BACA JUGA:  Menaker: Pemerintah Perkuat Perlindungan Pekerja melalui Regulasi Pembatasan Alih Daya

Selain penyelamatan keuangan negara, Satgas PKH juga melaporkan keberhasilan penguasaan kembali kawasan hutan di sektor perkebunan dan pertambangan.

Pada sektor perkebunan sawit, sejak dibentuk pada Februari 2025 hingga Mei 2026, Satgas PKH berhasil menguasai kembali kawasan hutan seluas 5.889.141,31 hektare. Sementara pada sektor pertambangan, kawasan hutan yang berhasil dikuasai kembali mencapai 12.371,58 hektare.

Dalam tahap VII ini, Satgas PKH juga menyerahkan kembali kawasan hutan kepada kementerian dan lembaga terkait untuk selanjutnya dikelola oleh PT Agrinas Palma Nusantara (Persero). Total lahan yang diserahkan mencapai 2.373.171,75 hektare.

Lahan tersebut terdiri atas:

  • SK 01 seluas 733.180,21 hektare dari 29 subjek hukum;
  • Perizinan Berusaha Pemanfaatan Hutan (PBPH) seluas 1.045.219 hektare dari 22 subjek hukum;
  • Hutan Tanaman Industri (HTI) seluas 402.472,22 hektare dari 159 subjek hukum; serta
  • Kewajiban plasma seluas 192.300,32 hektare dari 106 subjek hukum.

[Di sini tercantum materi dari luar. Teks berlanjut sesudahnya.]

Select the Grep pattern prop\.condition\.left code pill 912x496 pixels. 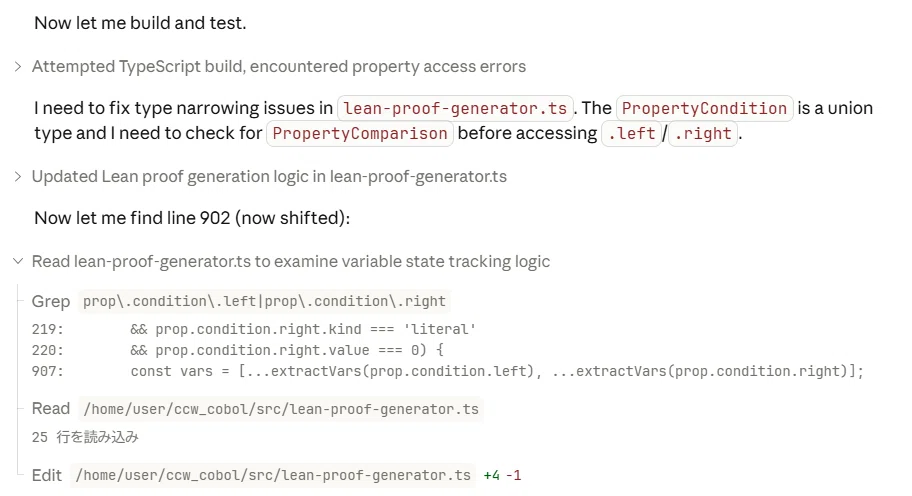coord(264,301)
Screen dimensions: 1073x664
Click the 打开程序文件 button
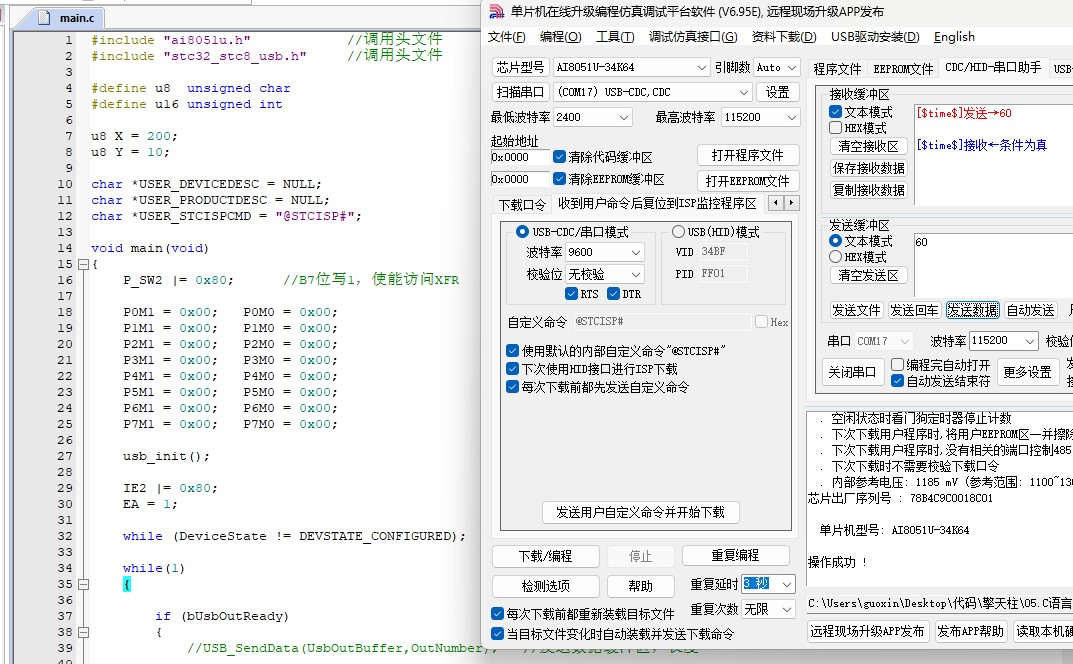(x=748, y=155)
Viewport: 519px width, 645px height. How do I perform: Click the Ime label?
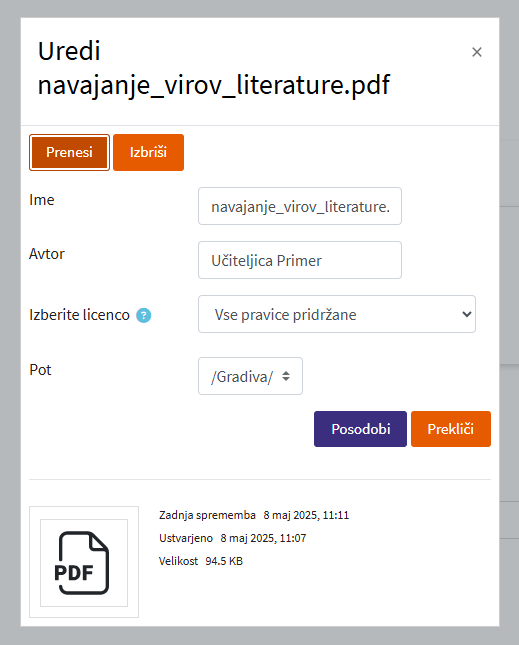pos(42,200)
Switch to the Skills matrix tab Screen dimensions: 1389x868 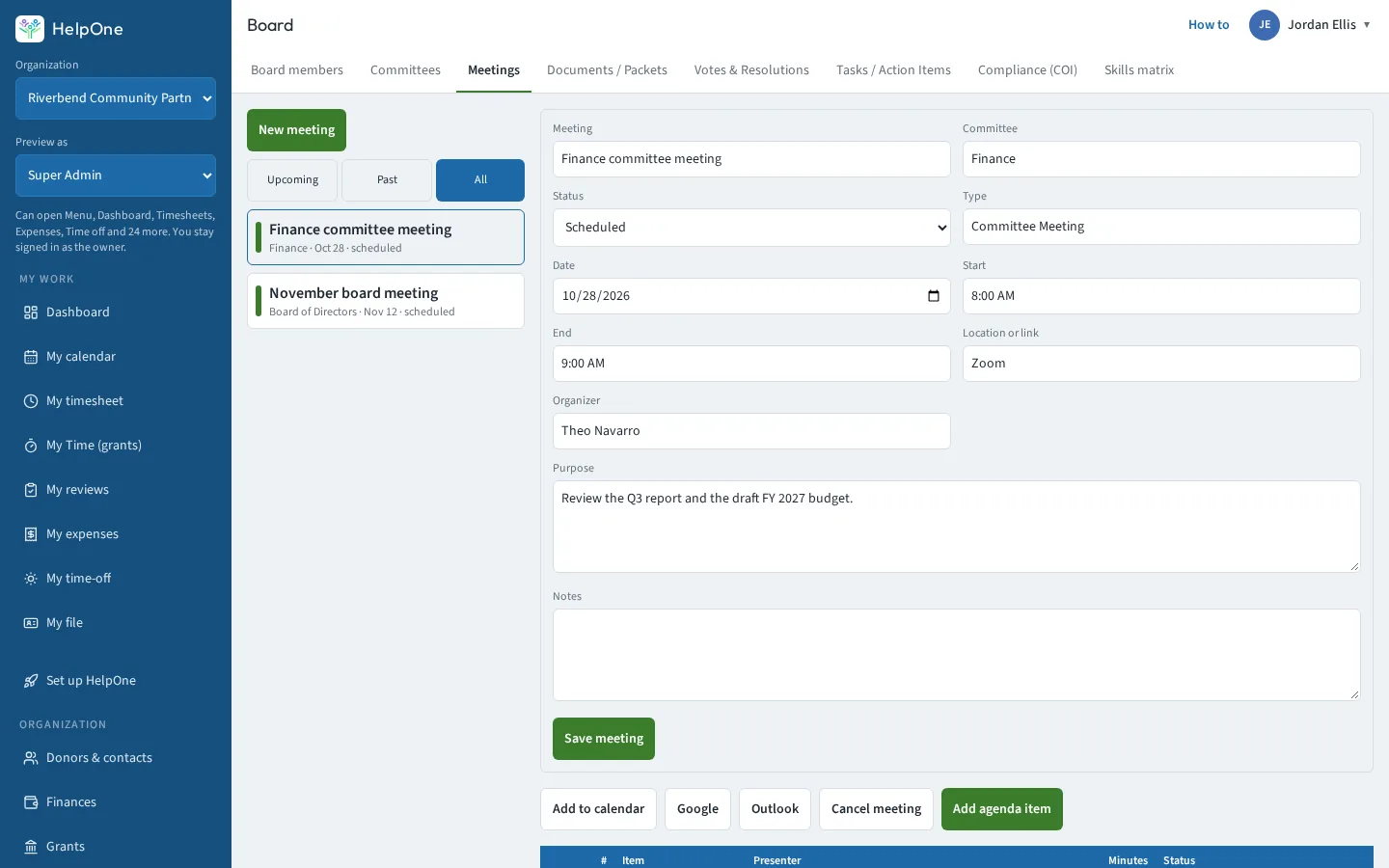(x=1139, y=70)
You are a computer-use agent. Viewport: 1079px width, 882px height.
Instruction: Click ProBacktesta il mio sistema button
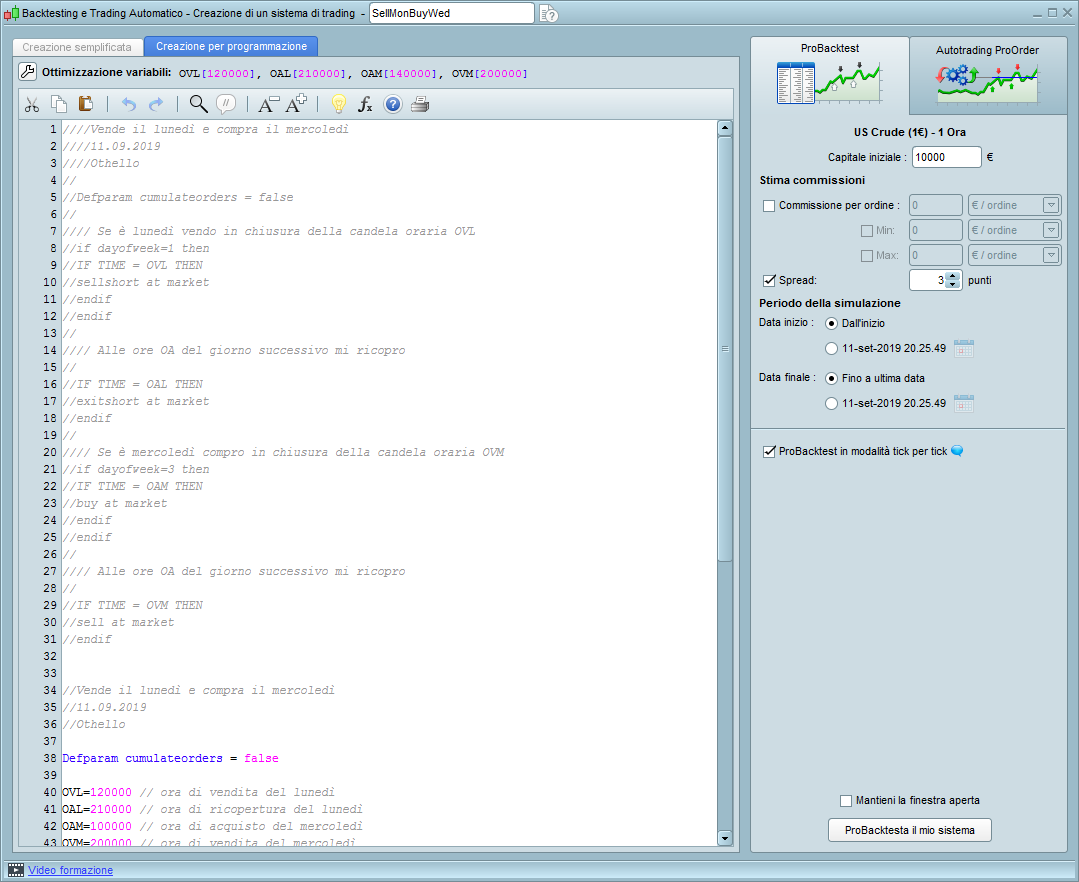pos(909,830)
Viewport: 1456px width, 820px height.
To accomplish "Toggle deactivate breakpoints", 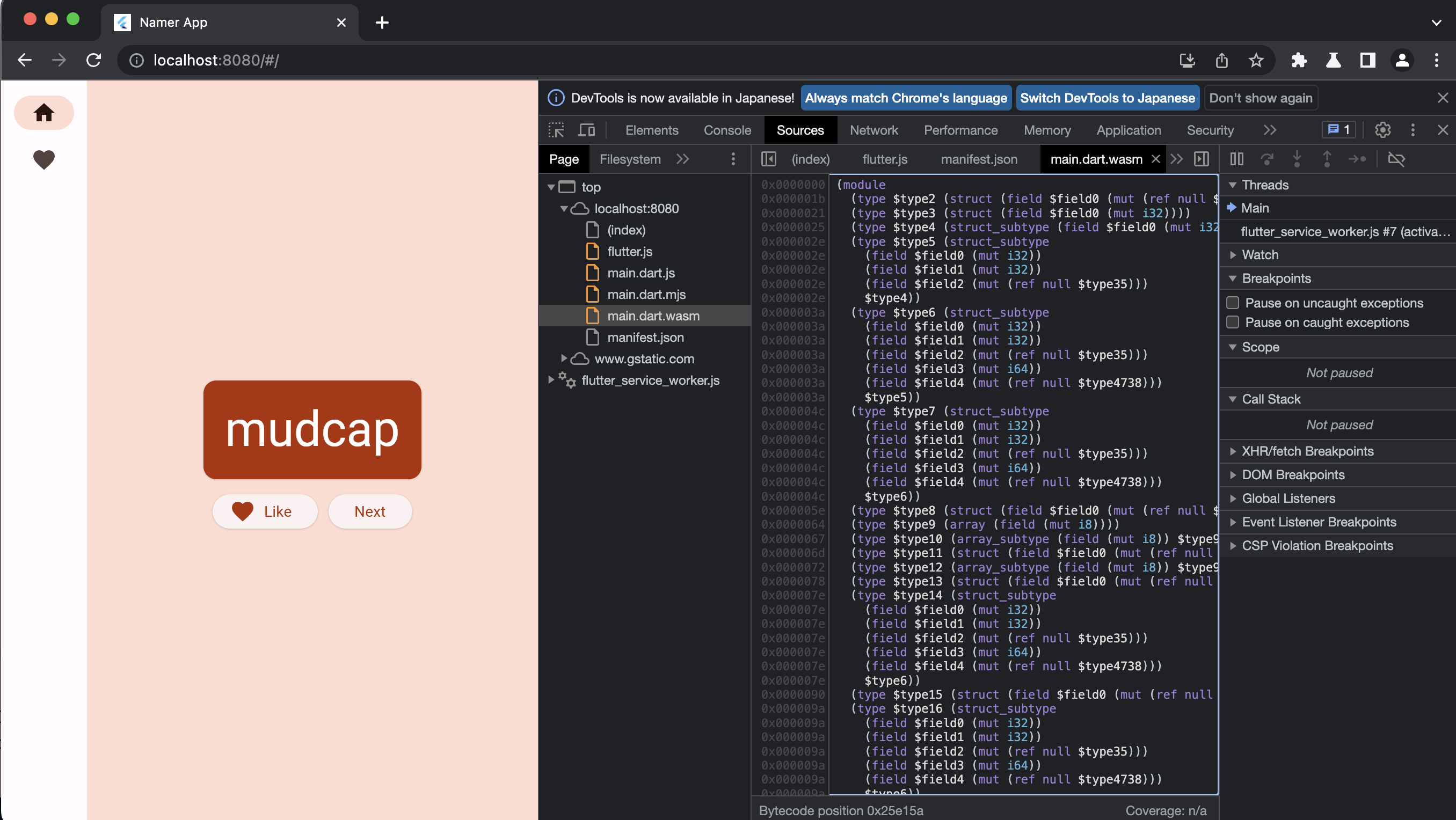I will 1396,159.
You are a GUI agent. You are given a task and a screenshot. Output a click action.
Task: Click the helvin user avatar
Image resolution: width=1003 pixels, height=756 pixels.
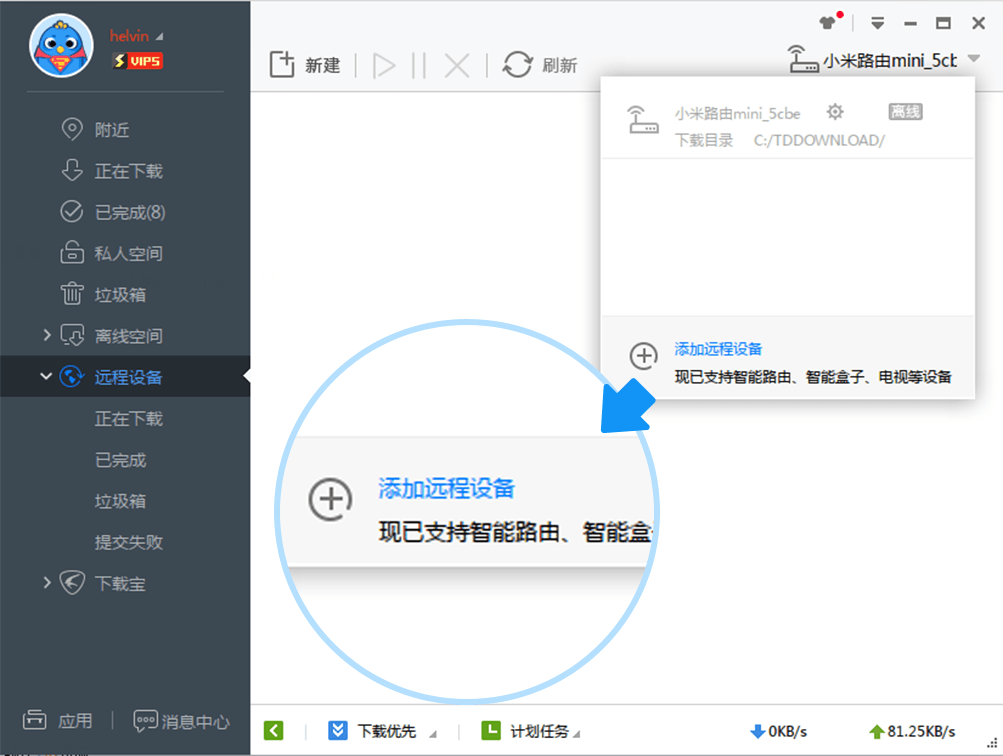(x=61, y=45)
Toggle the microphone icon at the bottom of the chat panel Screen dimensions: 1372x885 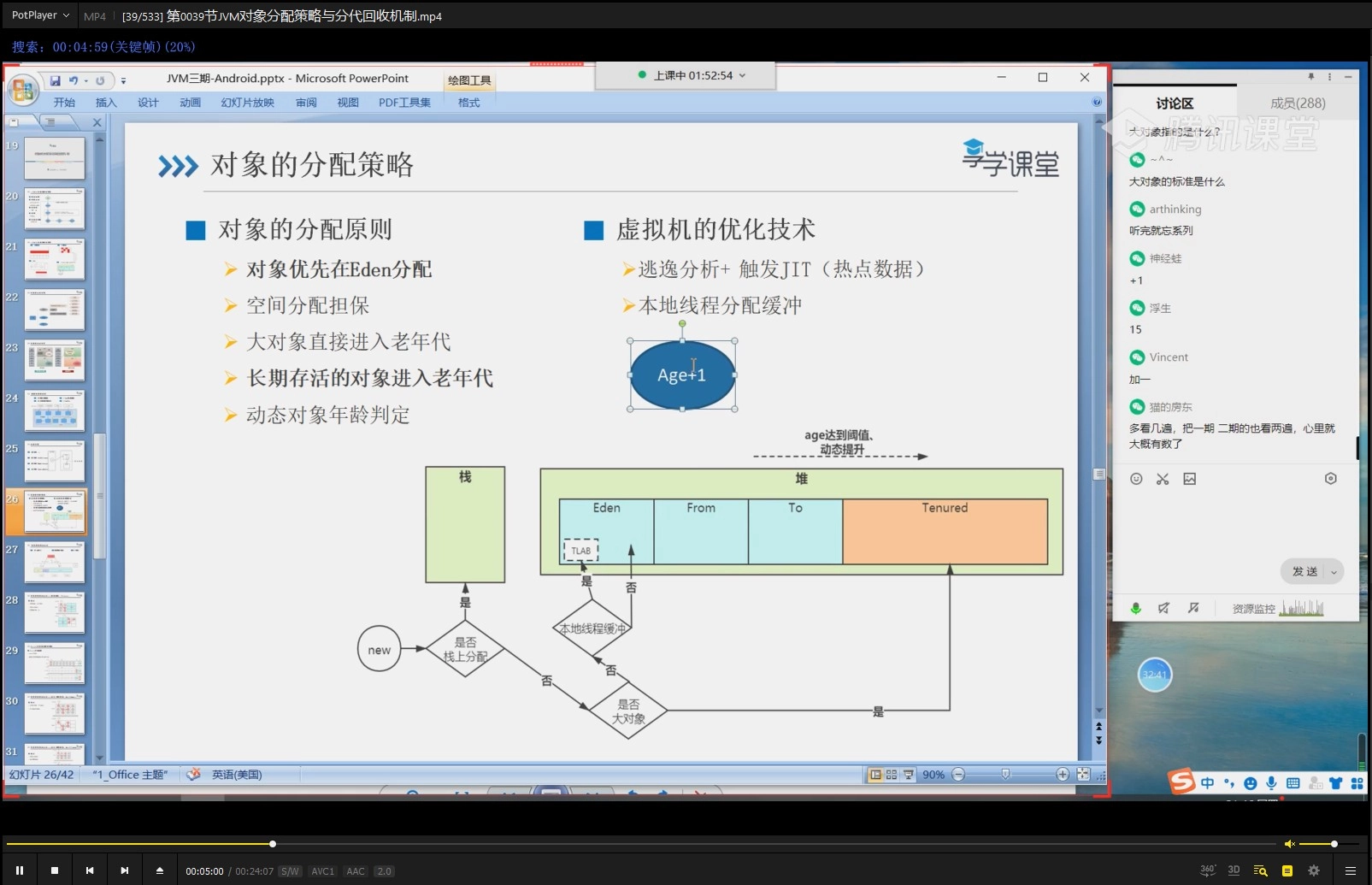[x=1136, y=609]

Secara keseluruhan hingga tahap VII, PT Agrinas Palma Nusantara (Persero) tercatat telah menerima penyerahan lahan hasil penguasaan kembali Satgas PKH seluas 4.112.915,75 hektare.

BACA JUGA:  Menaker Tegaskan Pentingnya Sertifikasi Kompetensi bagi Lulusan Magang

Sementara itu, Jaksa Agung ST Burhanuddin mengatakan kegiatan tersebut merupakan bentuk kehadiran negara dalam melindungi kepentingan nasional melalui penegakan hukum yang dilakukan secara kolaboratif.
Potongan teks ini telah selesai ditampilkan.